Perhaps mainstream culture in the United States and other Western countries is still too optimistic to reckon with this kind of threat. We’ve made progress in preparedness for another such epidemic, but not nearly enough. In a paper published in 2015, summarizing findings from interviews about the 2009/2010 H1N1 pandemic with people in Australia and Scotland, Mark D.M. Davis and a team of researchers wondered what might be causing apparent resistance to public health advice about the possibility of a flu pandemic. Was it something the researchers termed “health threat fatigue”? But complacency and resistance were not the major responses they found; rather, “health individualism” determined people’s responses to the prospect of pandemic flu. Respondents didn’t think a pandemic was preventable; they just believed that they could boost their own immunity as a defense. People who were by and large in good health believed that they could “push through” any influenza.

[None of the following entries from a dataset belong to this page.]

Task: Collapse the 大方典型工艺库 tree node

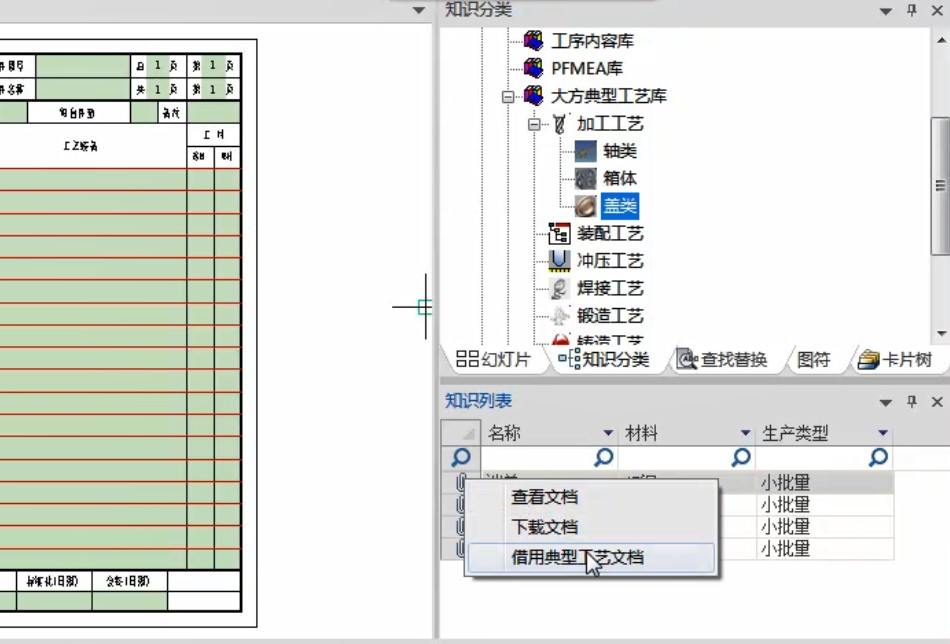Action: click(510, 97)
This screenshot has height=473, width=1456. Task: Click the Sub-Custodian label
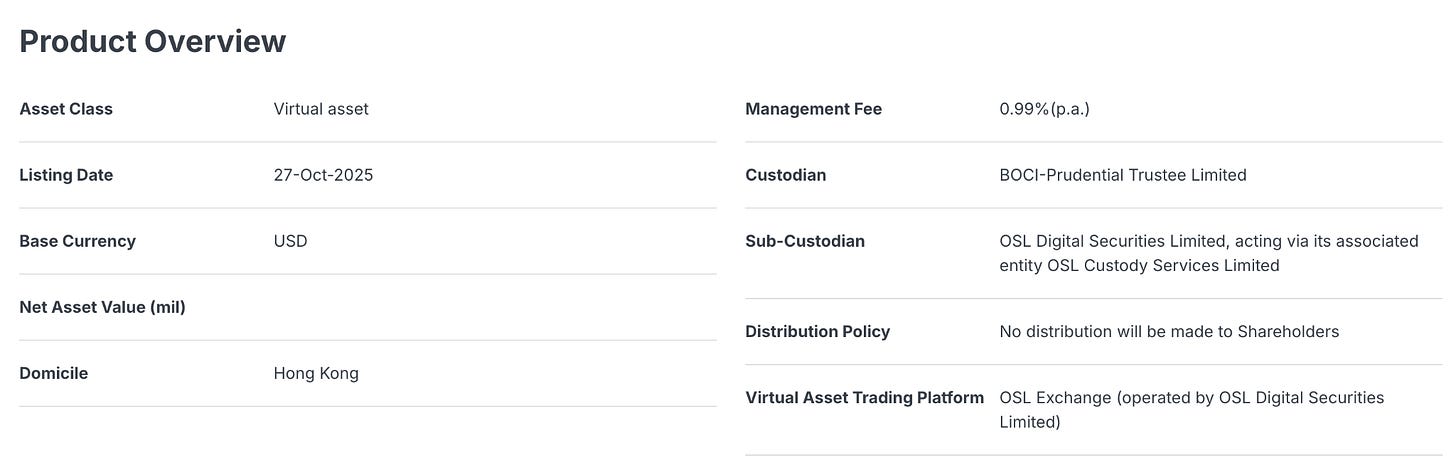click(x=805, y=241)
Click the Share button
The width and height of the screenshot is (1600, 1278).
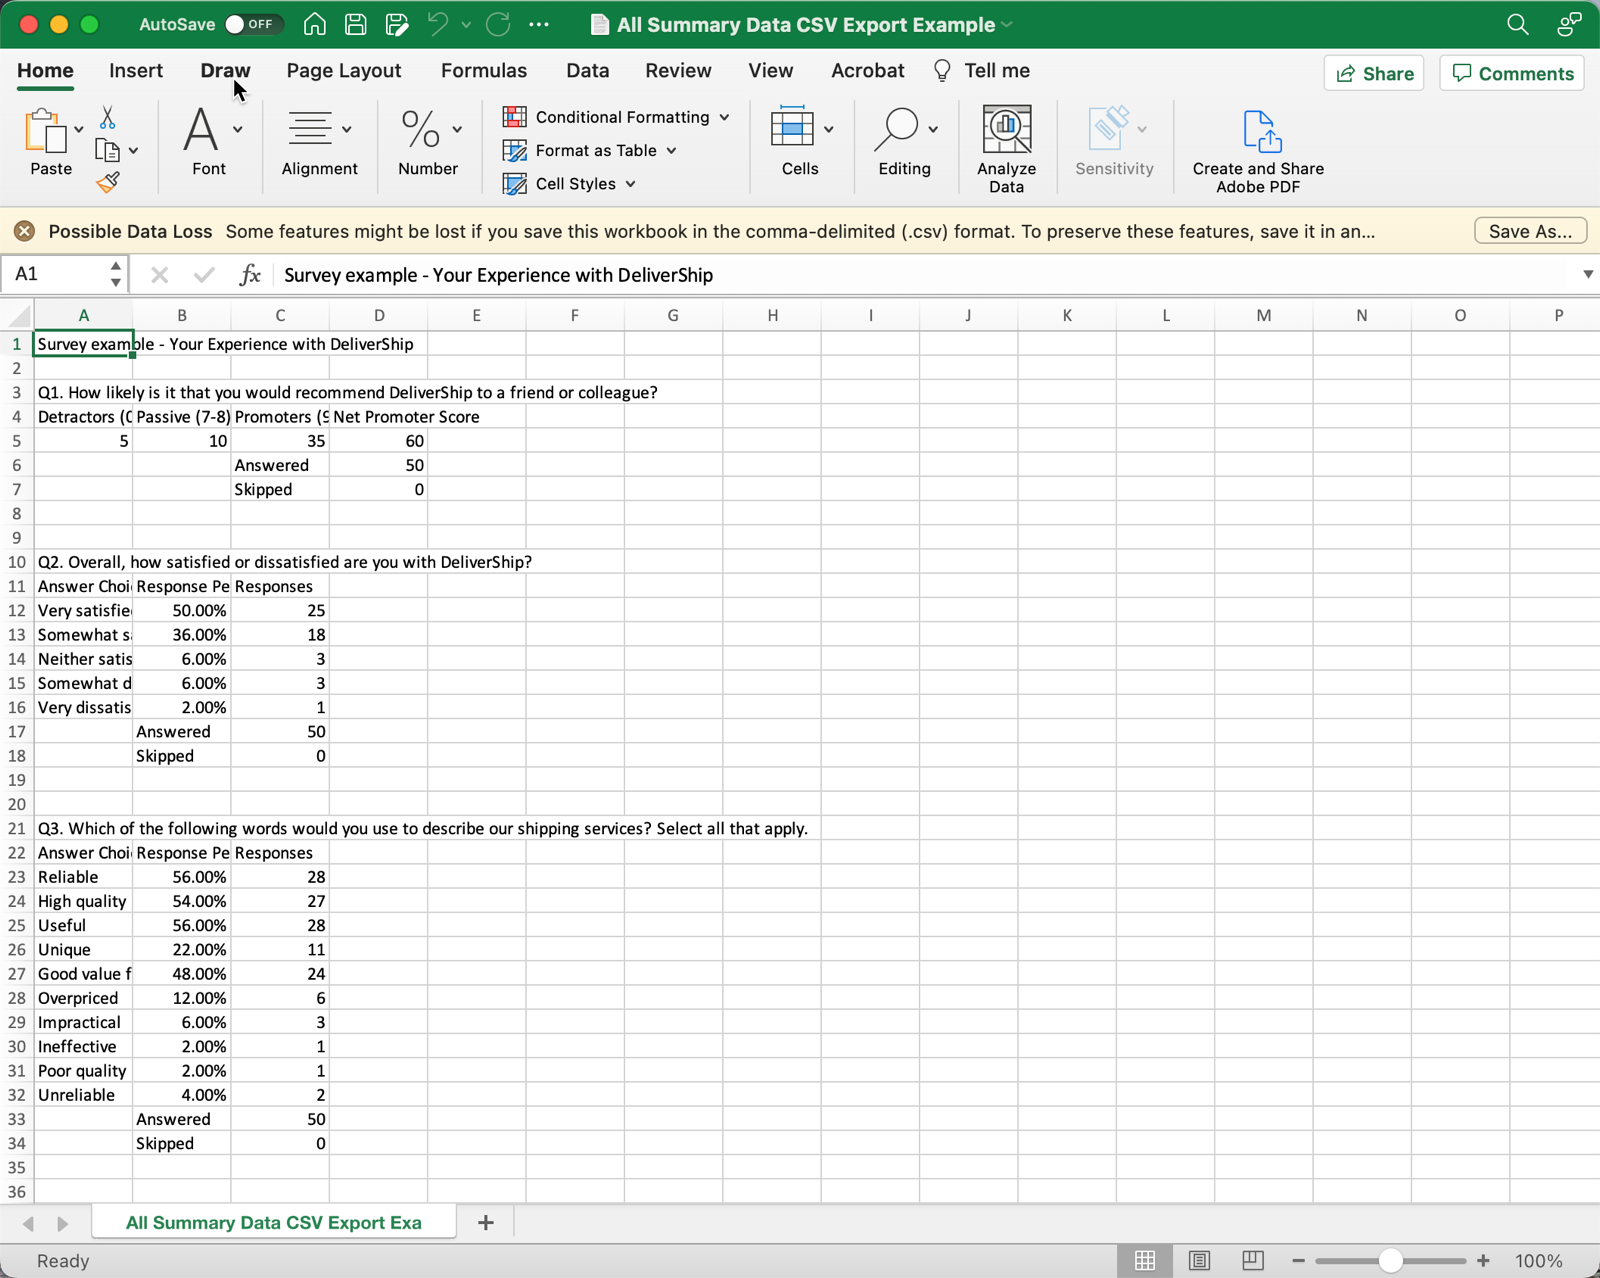[1374, 73]
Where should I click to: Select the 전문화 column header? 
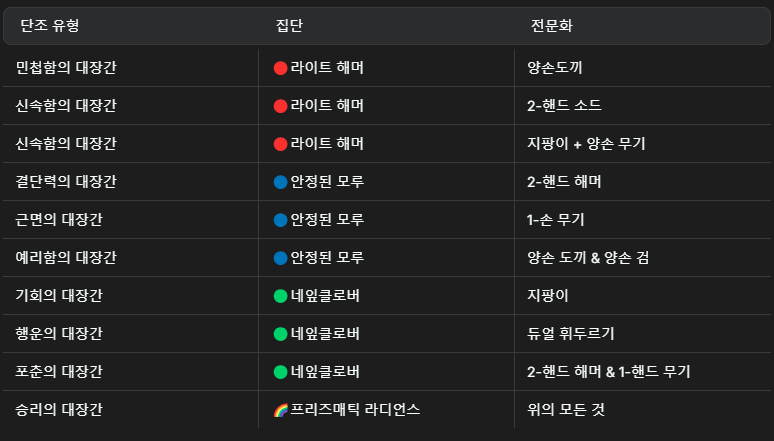[551, 25]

There’s something about the idea of a flu pandemic that would kill you and your loved ones—whether or not you eat your vegetables and exercise regularly—that is difficult to imagine. This is why most of our pandemic-oriented fantasy in culture and public life (Contagion aside) tends to personalize the threat of disease by making it a bioweapon wielded by a terrorist, turning the afflicted into zombies that can be fought, or attaching the threat to the specter of “invading” immigrants. We like a war so much more than a flu. But it might be the flu that gets us.